• oyunun başlarında şöyle bir anekdot vardır.

    --- spoiler ---

    prince, dagger of time'ı almış vezir prince'ı kandırmış ve sands of time'ın serbest kalmasını sağlamıştır. cinematic bittiğinde oynamaya başlarsınız ve saraydaki çoğu kişi sands of time yüzünden canavarlaşmış ve prince'e yani size saldırmaya başlamıştır. canınız diplere geldiğinde farah oradan bağırır:

    - prince, use the dagger.

    ölmemek için zamanı geriye alırsınız ve canınız tekrar ortalardadır. tekrar canınız azaldığında ise farah yine aynı şekilde "prince, use the dagger." diye bağırır. canınız azaldığında otomatik olarak söylenen bir replik olduğunu düşünürsünüz. ne de olsa 2003 yapımı bir oyun. şimdiki aaa oyunlarda bile bolca var bu otomatik replikler. siz bunları düşünürken şöyle bir diyalog yaşanır.

    farah: prince, use the dagger.
    prince: you already said that.
    farah: no, i didn't!

    --- spoiler ---
  • oyun serisini oynamamış bir izleyici olarak beğendiğim bir film olmuştur. karaterler ve mekanlar atmosferi yansıtma konusunda başarılıydı. ama babasının ölümü sonrası tahta geçen tus karakterinini canlandıran oyuncunun, coupling'deki efsanevi karakter jeff* olduğunu anladığım andan itibaren; bu karakterin göründüğü her sahnede, pers kralının bir anda breasts breasts!!! diye bağıracağını düşündüğümden olsa gerek, koptum filmden.
  • amerikan filmi. beğenmeyen gitsin belgesel izlesin bence. bir kere filmi senin için yapmıyorlar. sen niye havalara giriyorsun. casual izleyiciye hitap ediyorlar. hedef kitle benim. sonunda amcayı yeneceğini bile bile izliyorum. zamanı bir daha geri alsın. yine izlerim. bir kere daha alsın. gene izlerim. sen izleyemiyorsan banane. zaten yapımcının da umrunda değilsin..
  • peşin peşin söyleyeyim ben şeytanın avukatlığına geldim.

    şimdi düşün ki

    --- spoiler ---

    yaşadığın dünya'da cinayet, şuan olduğu kadar korkunç bir şey değil ki zaten ölümle karşılaşma ihtimalin çok yüksek ve varolan ceza sistemi de hayvan gibi katı (gördüğümüz üzere dastan'ın eller gidiyodu elma çaldı diye).
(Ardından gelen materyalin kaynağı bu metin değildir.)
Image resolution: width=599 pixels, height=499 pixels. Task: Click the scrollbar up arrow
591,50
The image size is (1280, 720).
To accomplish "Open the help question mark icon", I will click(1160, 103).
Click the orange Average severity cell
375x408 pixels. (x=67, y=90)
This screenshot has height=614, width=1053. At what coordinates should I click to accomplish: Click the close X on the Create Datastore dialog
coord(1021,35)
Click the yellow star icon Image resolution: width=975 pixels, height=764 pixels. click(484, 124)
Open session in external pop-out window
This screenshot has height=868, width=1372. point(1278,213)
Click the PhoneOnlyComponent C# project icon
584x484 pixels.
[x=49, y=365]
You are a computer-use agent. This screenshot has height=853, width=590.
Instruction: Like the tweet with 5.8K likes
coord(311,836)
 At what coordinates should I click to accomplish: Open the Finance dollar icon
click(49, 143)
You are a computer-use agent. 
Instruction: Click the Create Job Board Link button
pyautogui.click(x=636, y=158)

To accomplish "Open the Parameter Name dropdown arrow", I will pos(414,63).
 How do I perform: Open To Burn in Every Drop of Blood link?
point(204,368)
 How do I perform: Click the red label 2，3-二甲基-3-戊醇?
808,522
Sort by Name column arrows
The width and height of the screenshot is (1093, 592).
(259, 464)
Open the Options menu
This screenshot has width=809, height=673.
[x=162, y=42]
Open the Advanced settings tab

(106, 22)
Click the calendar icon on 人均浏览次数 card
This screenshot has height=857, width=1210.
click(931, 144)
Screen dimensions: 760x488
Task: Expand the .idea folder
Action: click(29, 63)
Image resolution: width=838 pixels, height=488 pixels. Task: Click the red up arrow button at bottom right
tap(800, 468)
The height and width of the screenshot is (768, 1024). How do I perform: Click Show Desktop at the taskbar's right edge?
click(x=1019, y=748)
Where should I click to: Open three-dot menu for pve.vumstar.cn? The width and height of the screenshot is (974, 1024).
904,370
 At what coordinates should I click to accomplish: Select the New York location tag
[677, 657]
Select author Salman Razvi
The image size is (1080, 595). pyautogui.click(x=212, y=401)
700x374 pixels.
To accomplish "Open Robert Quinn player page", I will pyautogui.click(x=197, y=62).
    abin var bi tane, sırf senden büyük diye kral olmuş. hem de pers kralı. boru mu lan bu, adamlar adası mı (bkz: isle of man), kapı gibi pers. gelsin altınlar, gitsin cariyeler. herkes abine hasta, çocukların var hepsi dalyan gibi, hepsi fıstık gibi ingiliz aksanıyla konuşuyor. senin işin ne, git adama şarap doldur sarhoş et, aman abim şöyle şahane kral, böyle şahane adam. seni yıllarca doldurmuşlar bi de "sen nası asil kansın var ya üf" diye, sonra abin sokaktan çocuk almış saraya ve seni yıllarca gazladıkları mevkiye adam asalet falan olmadan gelmiş. dünyan yerle bir.

    sonra bir bakıyorsun ki bir yerlerde bir hançer var, zamanı da geri alabiliyor, ve daha da güzeli zamanda bir noktada sen abinin hayatını kurtarmışsın.

    elini vicdanına koy da söyle, sen ne yaparsın? alamutu basmış. basarım ulan. yerle bir ederim. zamanı geri alıcam ben, zaten bunlar olmayacak, alamut hiç yıkılmayacak? yok kardeşlerimi öldürecek. aaamaaaaan... sen diyor musun ki hiç, "bu nizam kral olsa onun çocukları olacaktı, onlar yok şimdi"? bu adamın doğmamış çocukları ne olacak? tüyü bitmemiş yetim hakkı yiyen sen olunca hayat sana güzel değil mi? aksın zamanın kumları ama hep destan'a aksın. yok öyle.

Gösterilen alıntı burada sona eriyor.